## ЗАДАНИЯ К ТЕКСТУ
a) В каком городе, согласно тексту о канторах, родился Вольф Шестопал?
b) Пожалуйста, воспроизведите без изменений фрагмент текста о канторах от слов «Следует принять во» до слов «покрытой ермолкой головой.» включительно.

── ПРИВЕДЁННЫЙ ТЕКСТ

Канторы второй половины 19-го столетия уже владели лучшей композиторской техникой и были музыкально более образованы, чем их предшественники. Ниссан Блюменталь, вдохновенный певец, кантор одесской «Бродской» синагоги (основанной выходцами из галицийского пограничного города Броды) был даже знаком с музыкой Баха, Генделя, Мендельсона, у которых он нередко «заимствовал» отрывки музыкальных тем, приспособив их к тексту какого-нибудь псалма или другой молитвы. Вольф Шестопал (родился в 1832-м году в Херсоне), чьи произведения много пелись по синагогам в России, приспособил под текст псалма 115 часть арии Виолетты из «Травиаты» Верди.
Следует принять во внимание, что все прославленные канторы были глубоко религиозными людьми. Им и в голову не приходило пойти на концерт или в оперу. Это был чуждый, враждебный им мир. Канторы, пришедшие старшим на смену, — Миньковский, Штейнберг, Новаковский, Герович, Дунаевский, Альман, Маргановский (известный под именем Зейдел Ровнер), уже отваживались и на концерт пойти, и даже послушать оперу, но обычно сидели на галерке с покрытой ермолкой головой.

────
── ПРЕДОСТАВЛЕННЫЕ ЗАПИСИ

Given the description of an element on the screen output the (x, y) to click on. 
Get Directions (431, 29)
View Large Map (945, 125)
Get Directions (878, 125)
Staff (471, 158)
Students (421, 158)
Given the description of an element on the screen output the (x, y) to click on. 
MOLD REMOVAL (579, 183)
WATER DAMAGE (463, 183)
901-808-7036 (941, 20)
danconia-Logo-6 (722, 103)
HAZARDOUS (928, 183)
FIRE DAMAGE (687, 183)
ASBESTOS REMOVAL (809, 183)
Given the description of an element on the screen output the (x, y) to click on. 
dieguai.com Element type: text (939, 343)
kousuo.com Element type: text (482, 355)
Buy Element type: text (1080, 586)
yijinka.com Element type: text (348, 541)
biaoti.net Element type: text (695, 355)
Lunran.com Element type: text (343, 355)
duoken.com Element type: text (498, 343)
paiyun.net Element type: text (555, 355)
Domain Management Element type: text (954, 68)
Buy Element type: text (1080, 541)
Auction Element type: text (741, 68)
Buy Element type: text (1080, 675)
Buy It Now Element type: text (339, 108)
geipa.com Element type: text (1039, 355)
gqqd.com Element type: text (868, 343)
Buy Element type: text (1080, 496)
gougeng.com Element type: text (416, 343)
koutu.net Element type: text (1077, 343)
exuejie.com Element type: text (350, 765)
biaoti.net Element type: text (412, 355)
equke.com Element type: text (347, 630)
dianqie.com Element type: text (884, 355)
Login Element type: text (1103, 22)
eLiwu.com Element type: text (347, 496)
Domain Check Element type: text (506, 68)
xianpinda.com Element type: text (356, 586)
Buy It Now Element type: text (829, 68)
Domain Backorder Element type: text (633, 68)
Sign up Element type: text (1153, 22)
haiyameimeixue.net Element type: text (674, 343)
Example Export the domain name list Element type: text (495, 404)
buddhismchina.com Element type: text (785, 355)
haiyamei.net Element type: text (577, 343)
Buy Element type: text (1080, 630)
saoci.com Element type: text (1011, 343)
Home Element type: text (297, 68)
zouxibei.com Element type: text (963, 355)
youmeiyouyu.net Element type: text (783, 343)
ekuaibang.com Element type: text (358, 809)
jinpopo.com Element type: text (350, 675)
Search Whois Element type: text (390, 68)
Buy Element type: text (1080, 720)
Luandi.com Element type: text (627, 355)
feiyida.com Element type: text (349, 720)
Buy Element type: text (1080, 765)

────

## ОТВЕТЫ
a) В Херсоне.

b)
Следует принять во внимание, что все прославленные канторы были глубоко религиозными людьми. Им и в голову не приходило пойти на концерт или в оперу. Это был чуждый, враждебный им мир. Канторы, пришедшие старшим на смену, — Миньковский, Штейнберг, Новаковский, Герович, Дунаевский, Альман, Маргановский (известный под именем Зейдел Ровнер), уже отваживались и на концерт пойти, и даже послушать оперу, но обычно сидели на галерке с покрытой ермолкой головой.